Exercise details
Starting at the line that contains "You are a computer-use", please transcribe every line through the end of the entries, exactly and with no pictures.

Dataset records
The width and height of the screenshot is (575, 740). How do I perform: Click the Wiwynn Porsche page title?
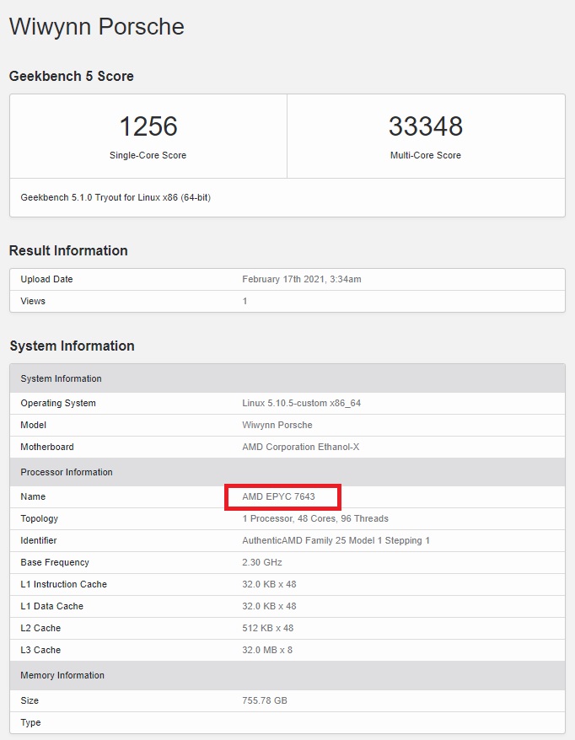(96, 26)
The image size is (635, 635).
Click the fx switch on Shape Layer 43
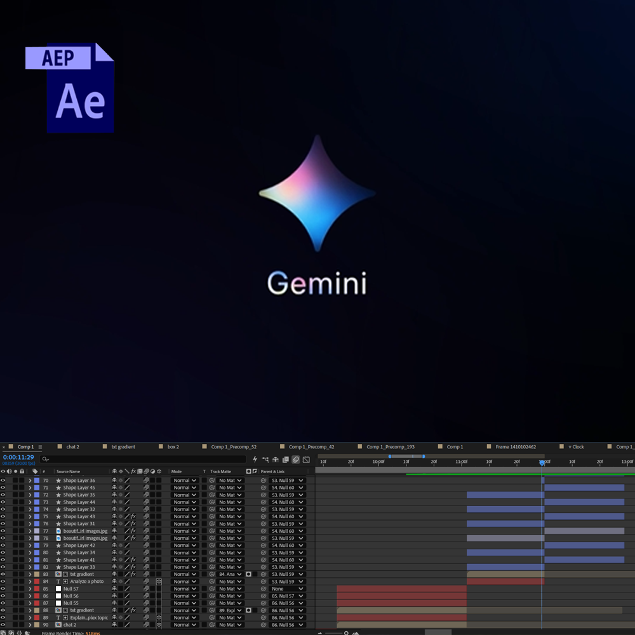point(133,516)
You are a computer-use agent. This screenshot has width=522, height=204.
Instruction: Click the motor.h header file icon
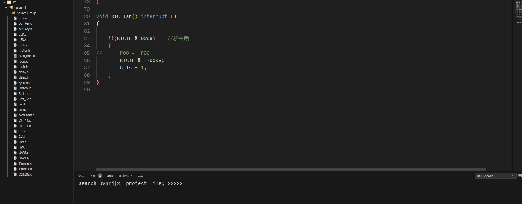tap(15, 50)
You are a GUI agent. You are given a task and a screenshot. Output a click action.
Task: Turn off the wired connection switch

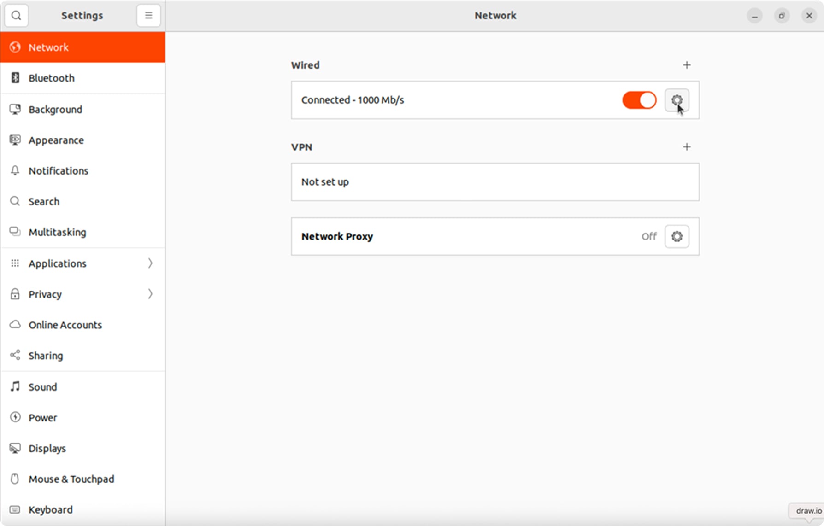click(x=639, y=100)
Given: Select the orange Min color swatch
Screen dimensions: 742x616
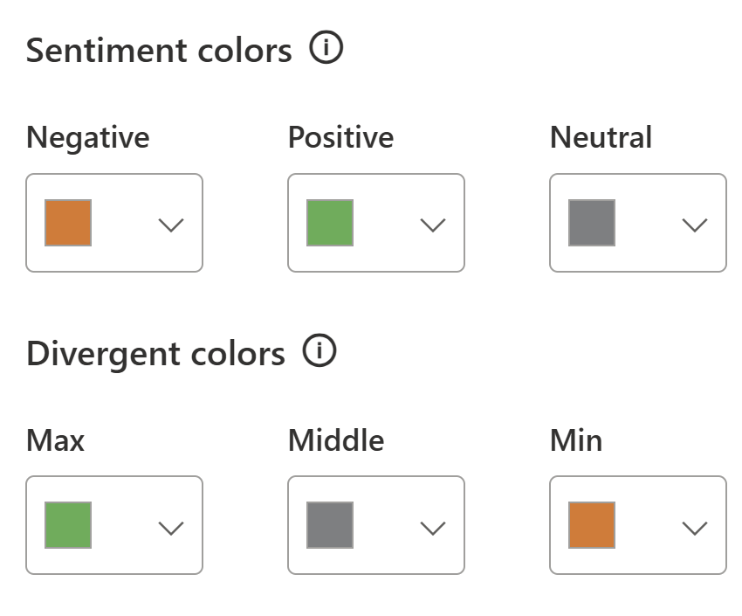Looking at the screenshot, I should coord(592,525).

Your response
You are a computer-use agent. This screenshot has width=522, height=204.
Instruction: Click the motor.h header file icon
tap(15, 50)
You are a GUI agent. You are given a task and a screenshot. Output a click action.
Task: Turn off the wired connection switch

click(x=639, y=100)
Given: Select the orange Min color swatch
Screen dimensions: 742x616
Looking at the screenshot, I should coord(592,525).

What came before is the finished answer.